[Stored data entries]
-.-.-

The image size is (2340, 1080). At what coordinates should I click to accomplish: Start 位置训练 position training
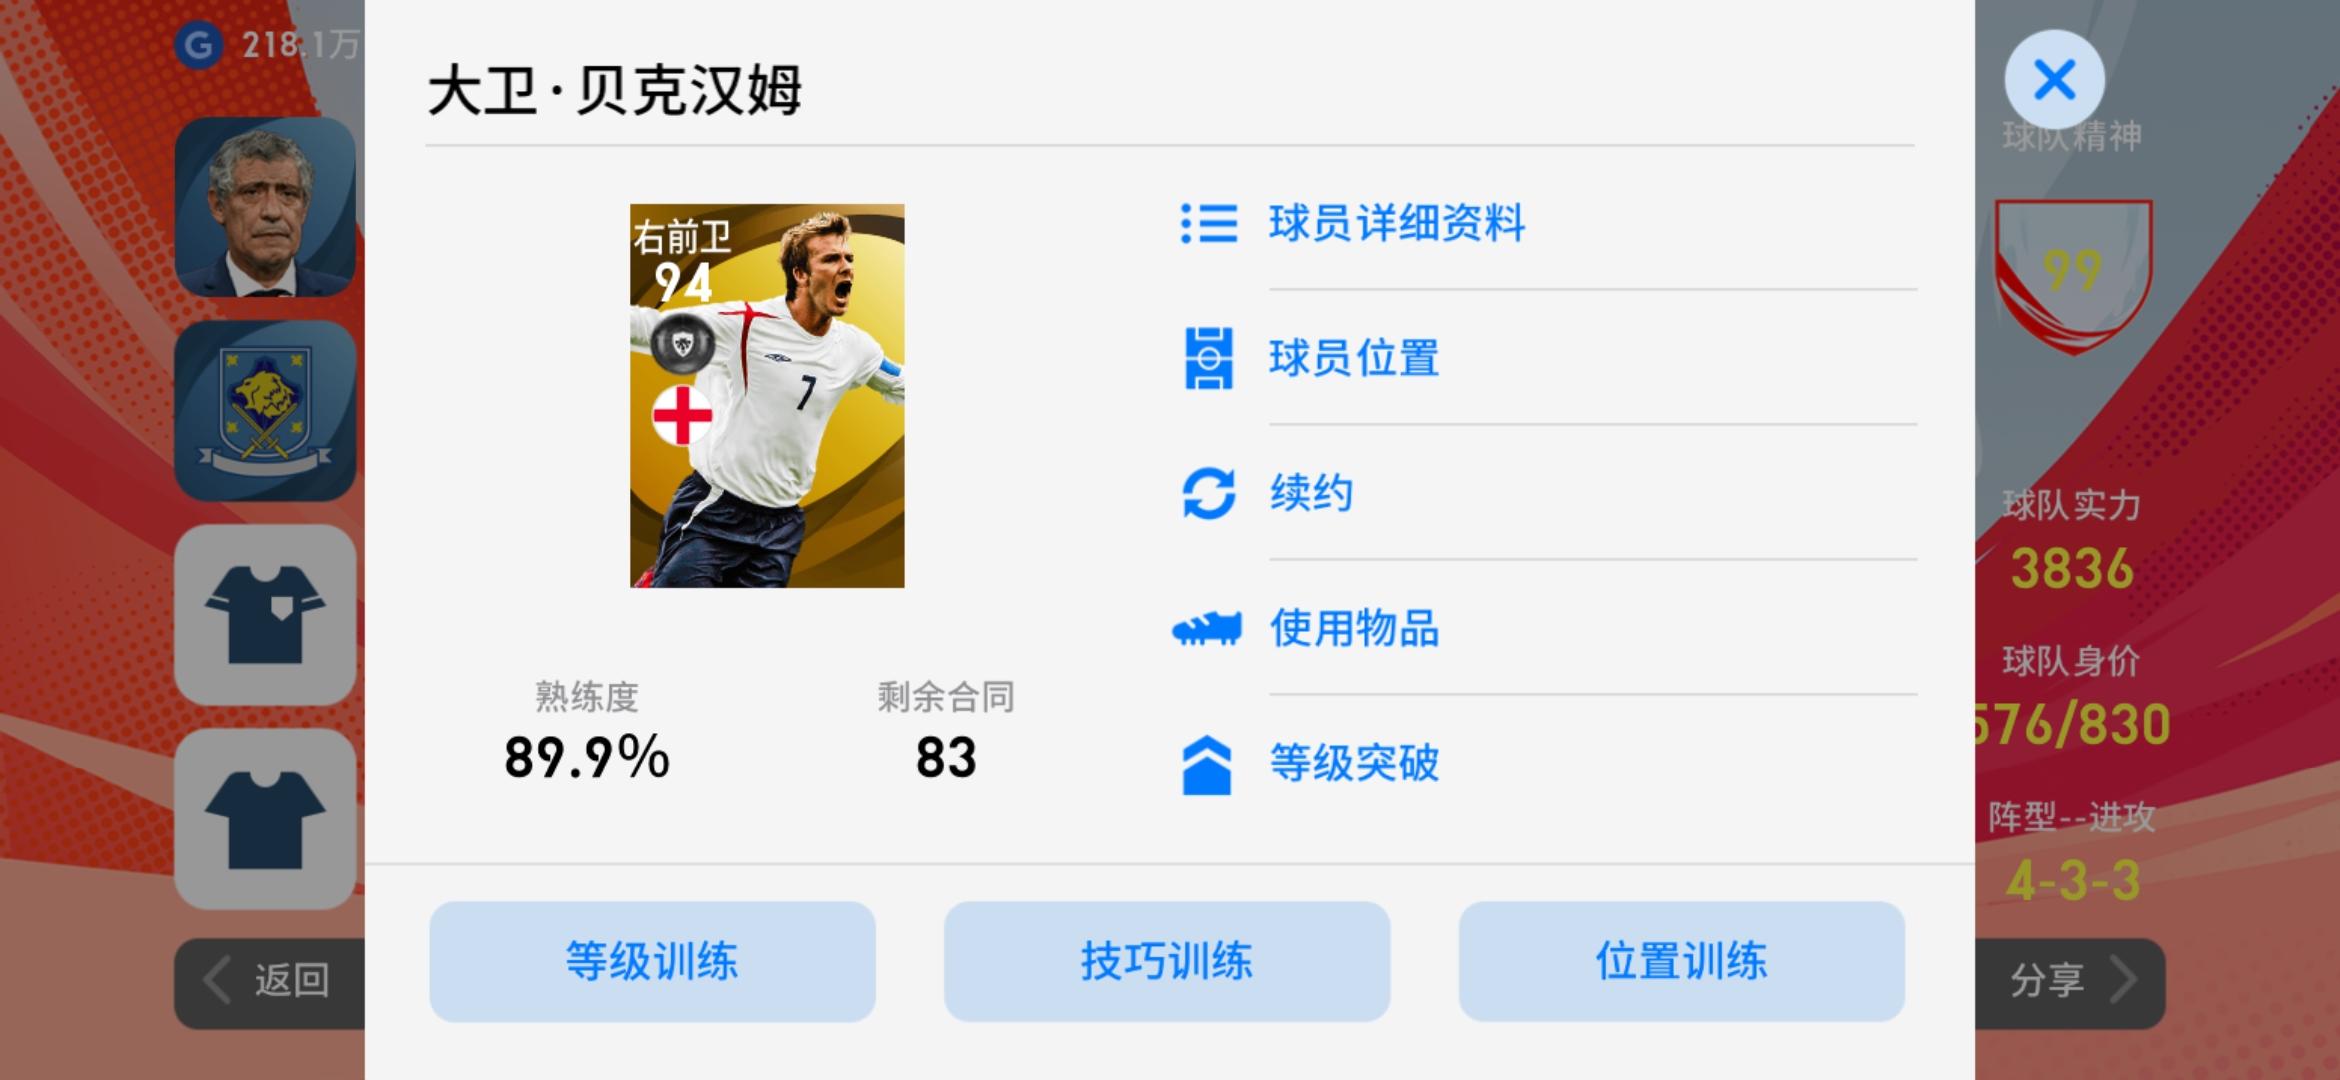[x=1681, y=961]
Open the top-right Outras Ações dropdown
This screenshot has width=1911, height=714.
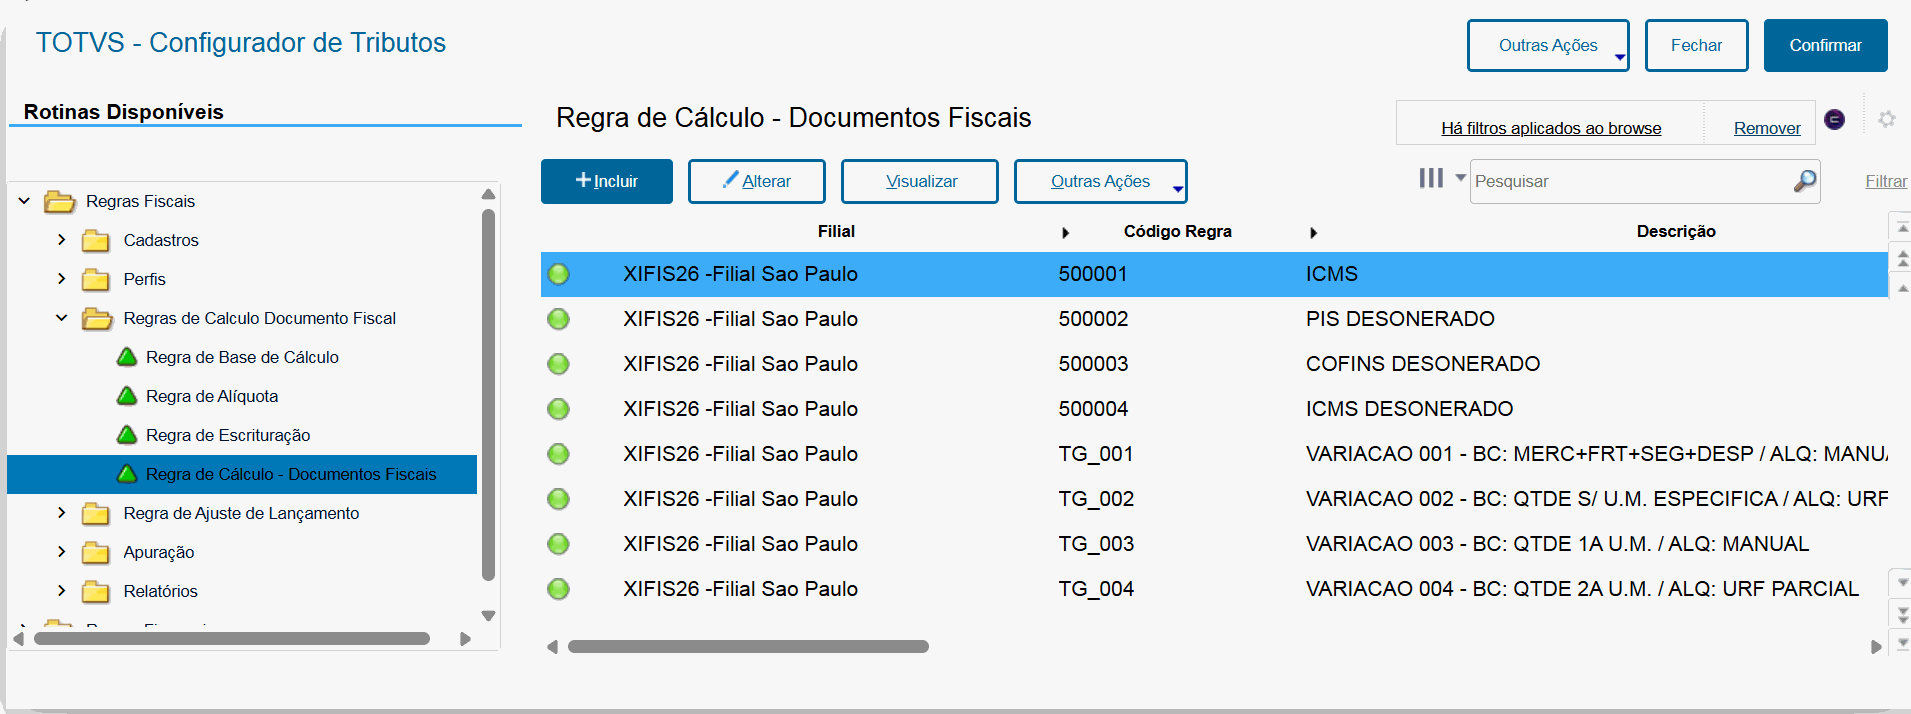pos(1547,46)
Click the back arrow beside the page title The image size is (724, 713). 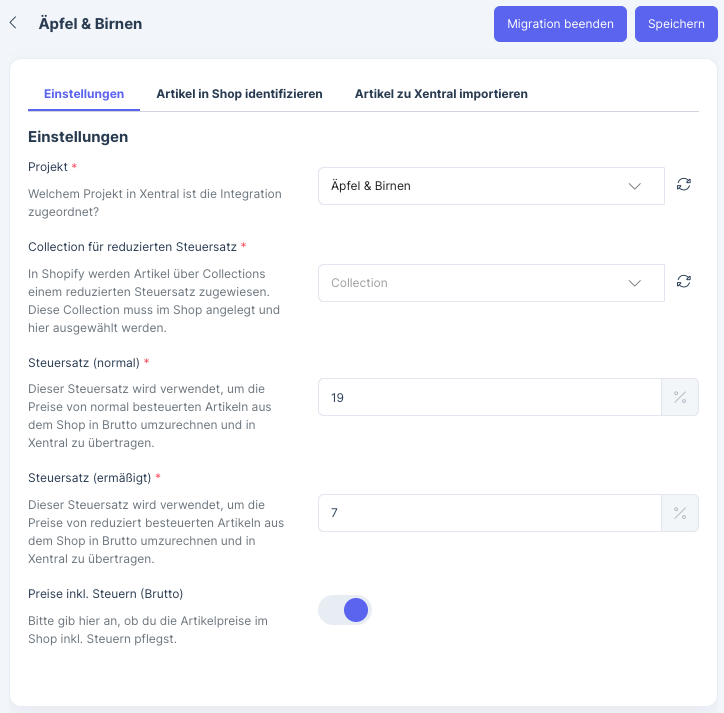(13, 22)
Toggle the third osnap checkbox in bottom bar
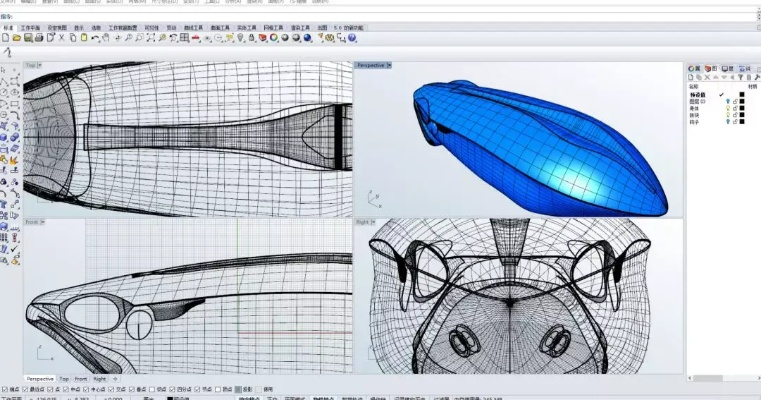 (x=49, y=389)
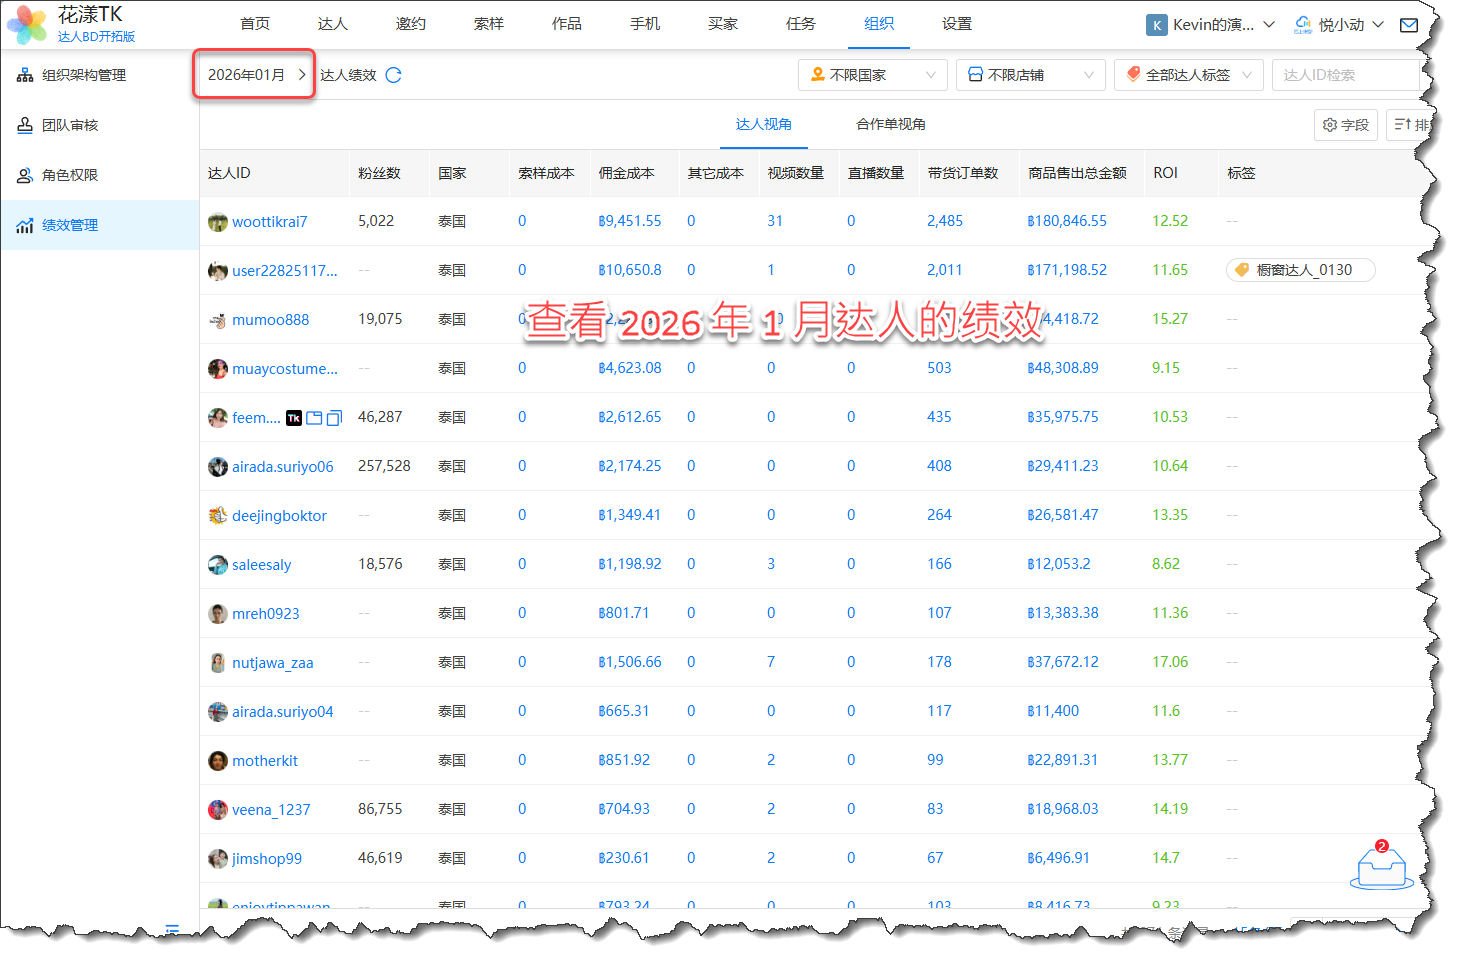This screenshot has height=964, width=1462.
Task: Click the open-window icon beside feem
Action: pos(314,418)
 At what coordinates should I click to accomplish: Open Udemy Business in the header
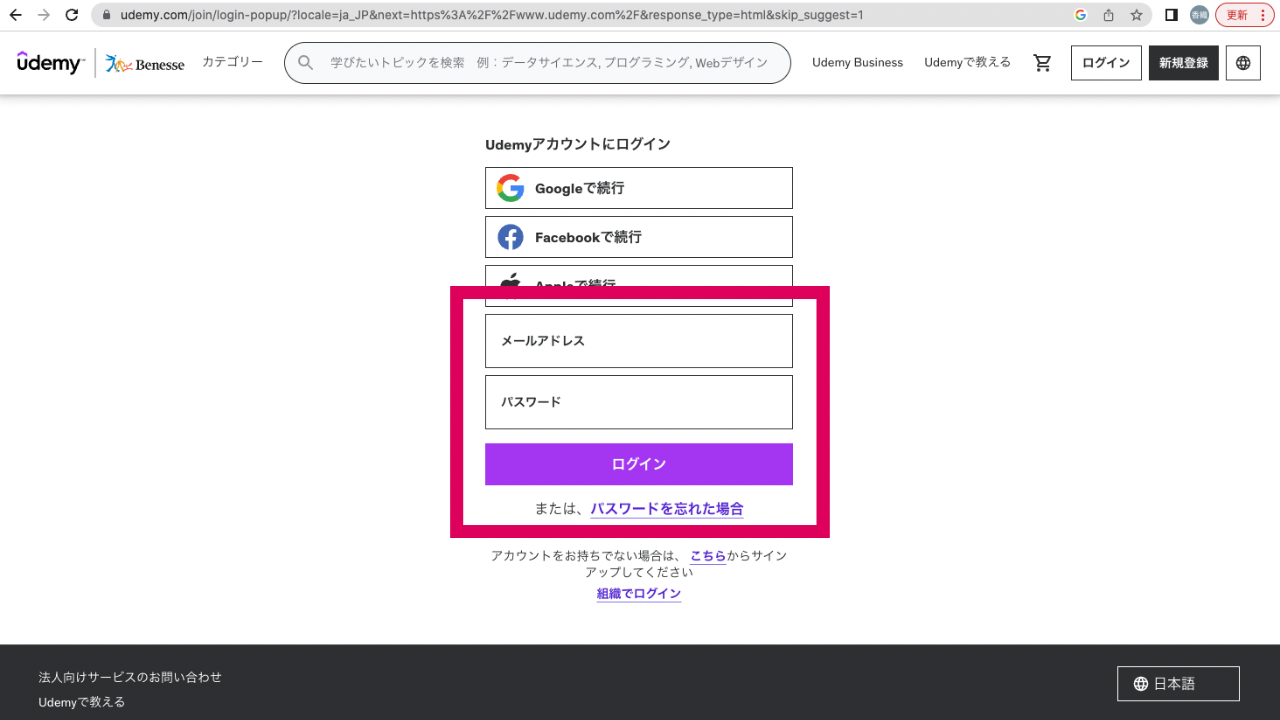pyautogui.click(x=857, y=63)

-.-.-

## [GOAL OF THE EXERCISE]
Locate the line containing "At what coordinates should I click to accomplish: Open" in the records above, then output it and every line after it through the last, excluding pictures.

## [ANSWER BOX]
 At what coordinates should I click to accomplish: Open Udemy Business in the header
pyautogui.click(x=857, y=63)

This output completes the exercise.